INPUT MATERIAL:
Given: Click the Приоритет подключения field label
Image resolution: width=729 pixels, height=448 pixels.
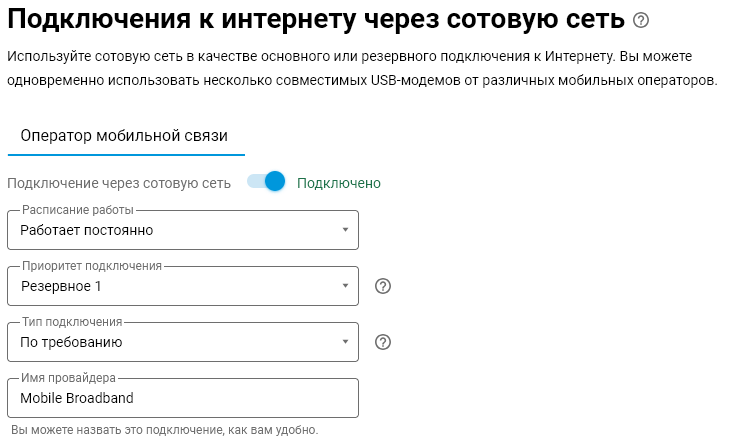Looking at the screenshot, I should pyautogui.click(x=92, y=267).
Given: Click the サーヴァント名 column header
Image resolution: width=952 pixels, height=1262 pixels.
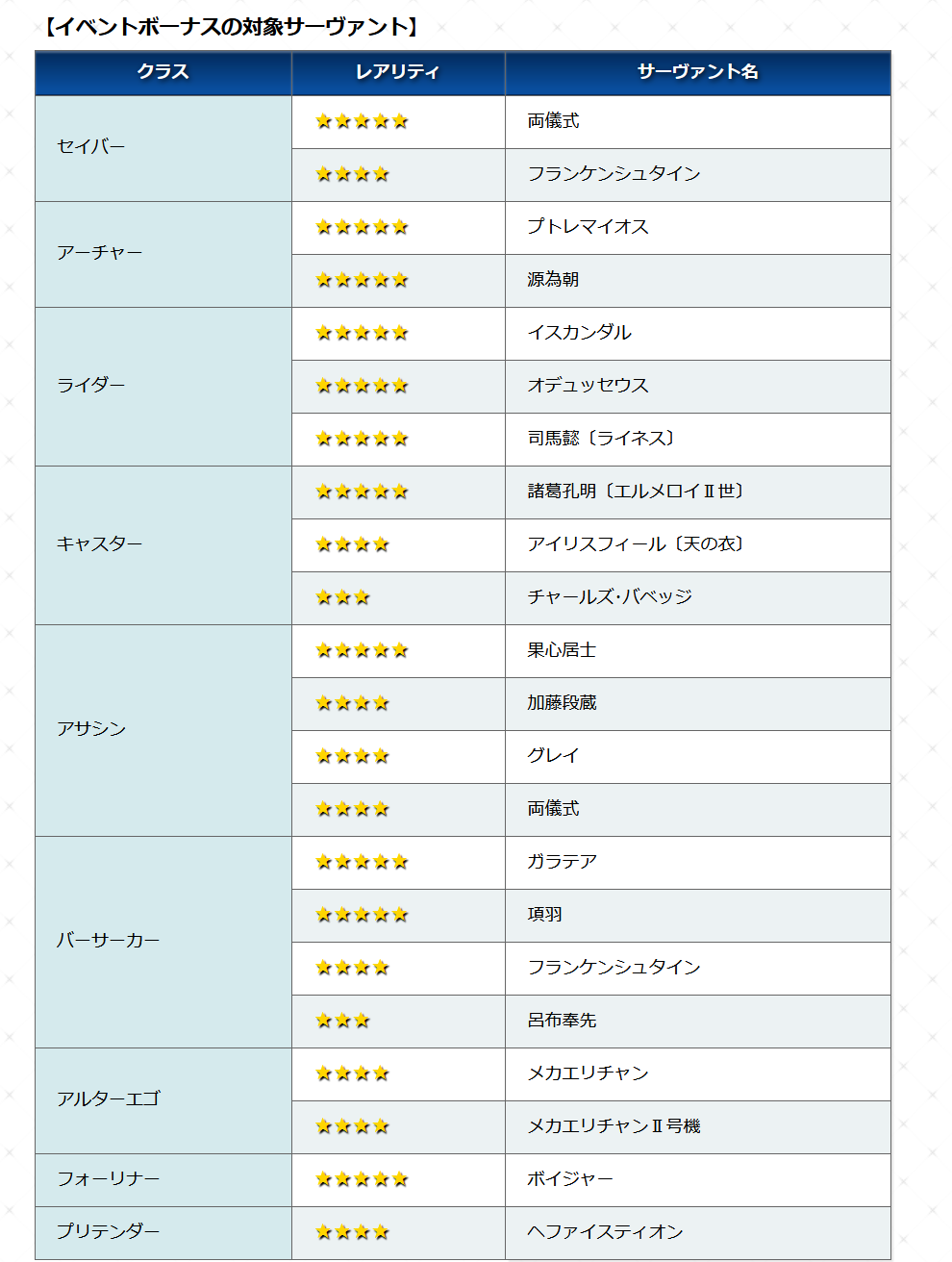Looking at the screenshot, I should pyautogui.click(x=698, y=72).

==

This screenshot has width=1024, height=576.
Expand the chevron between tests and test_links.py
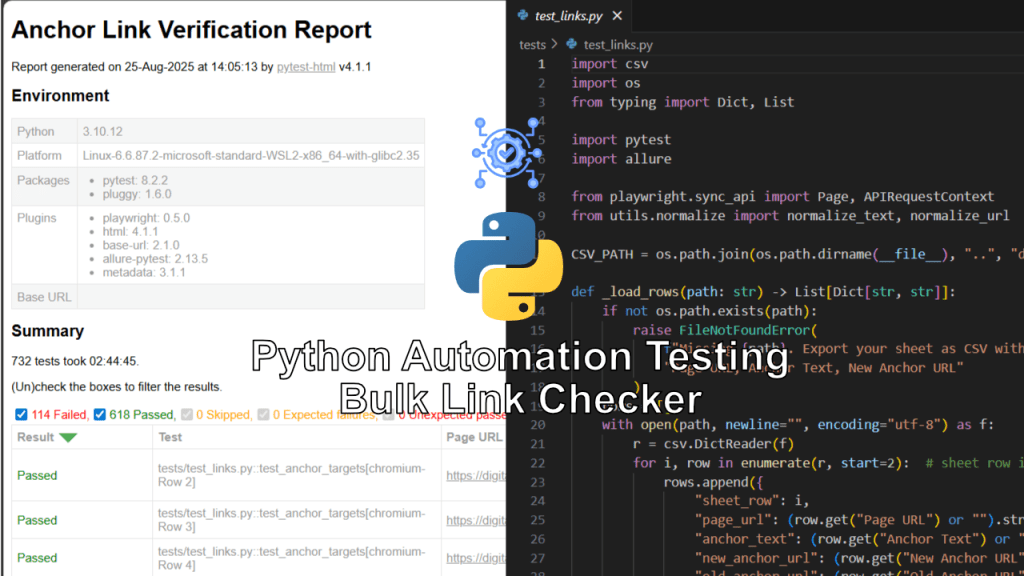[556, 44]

DIRECTIONS: What do the entries above read from the line containing "Given: Click the Приоритет" through the line containing "Given: Click the サーヴァント名 column header"? Output those lines exactly, both ends included, with the pictures left out.

EXERCISE RESULT:
Given: Click the Приоритет подключения field label
Image resolution: width=729 pixels, height=448 pixels.
Looking at the screenshot, I should pyautogui.click(x=92, y=267).
Given: Click the サーヴァント名 column header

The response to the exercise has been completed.